(Items from a dataset)
================================

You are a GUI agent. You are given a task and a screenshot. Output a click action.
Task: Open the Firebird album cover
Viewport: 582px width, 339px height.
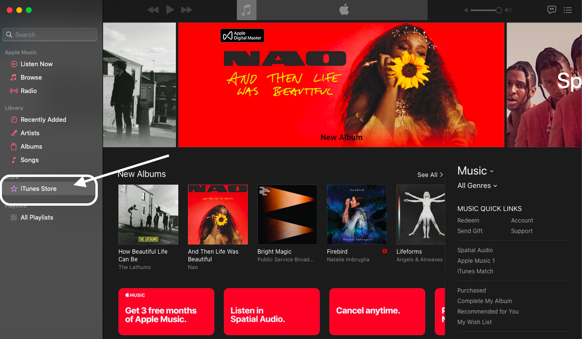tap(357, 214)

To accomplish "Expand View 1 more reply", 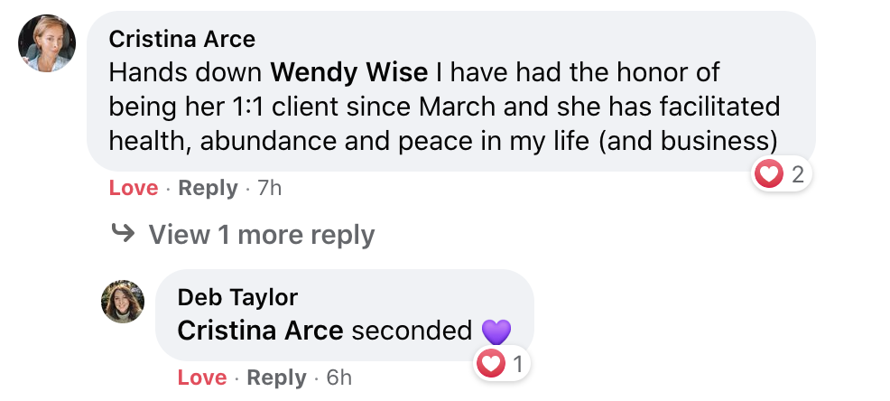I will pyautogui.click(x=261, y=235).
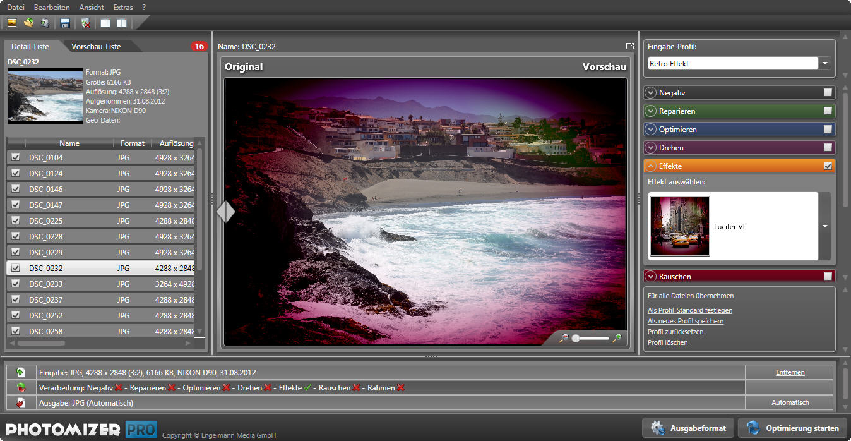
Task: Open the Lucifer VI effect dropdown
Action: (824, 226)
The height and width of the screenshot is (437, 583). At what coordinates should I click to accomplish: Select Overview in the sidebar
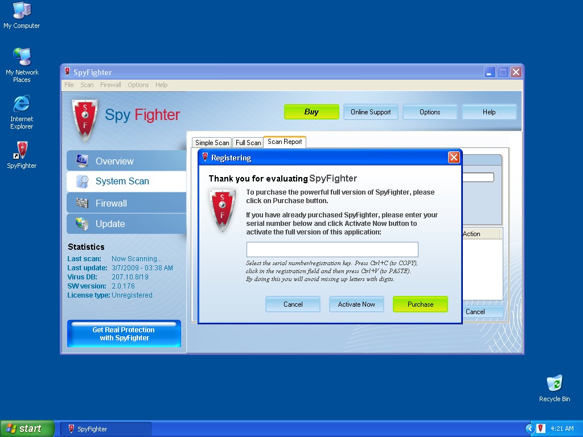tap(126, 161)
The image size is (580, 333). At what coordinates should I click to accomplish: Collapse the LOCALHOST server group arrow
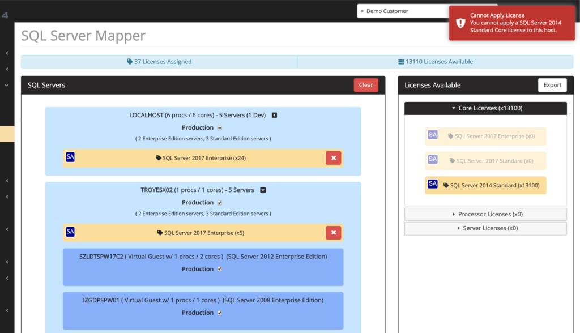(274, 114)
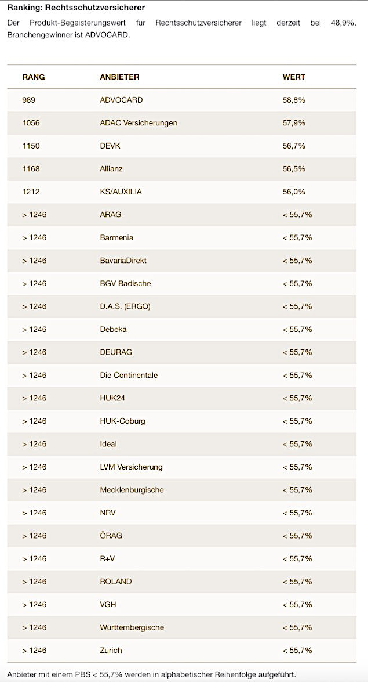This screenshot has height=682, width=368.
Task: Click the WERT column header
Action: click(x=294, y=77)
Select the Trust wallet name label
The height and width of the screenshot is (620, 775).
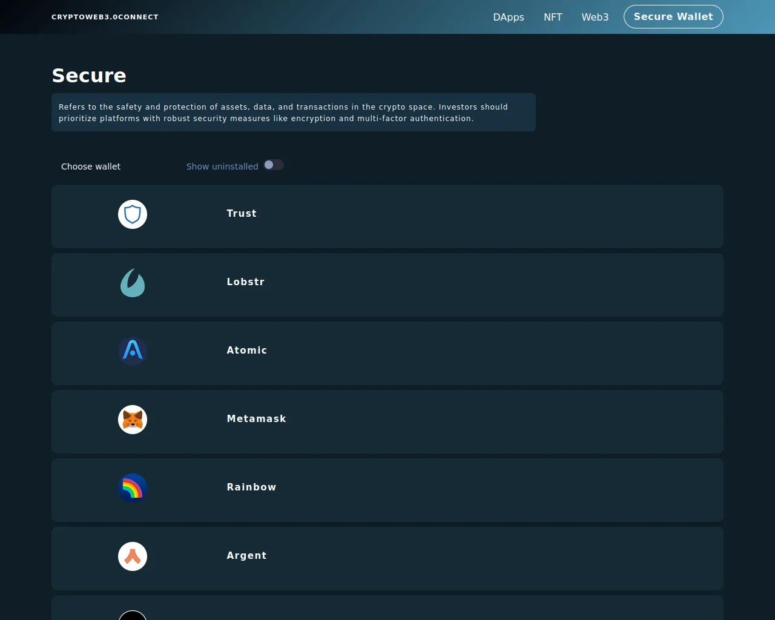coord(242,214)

================================

▶ Exercise prompt:
Give back exactly the lines from the one containing "The height and width of the screenshot is (437, 583)." to the final line of the entries, both included, and no picture.

▶ Task result:
The height and width of the screenshot is (437, 583). At what coordinates should I click to accomplish: Select Overview in the sidebar
tap(126, 161)
The image size is (580, 333). At what coordinates should I click to accomplish: Collapse the LOCALHOST server group arrow
(274, 114)
This screenshot has height=682, width=368.
Task: Click the WERT column header
Action: click(x=294, y=77)
Select the Trust wallet name label
The height and width of the screenshot is (620, 775).
coord(242,214)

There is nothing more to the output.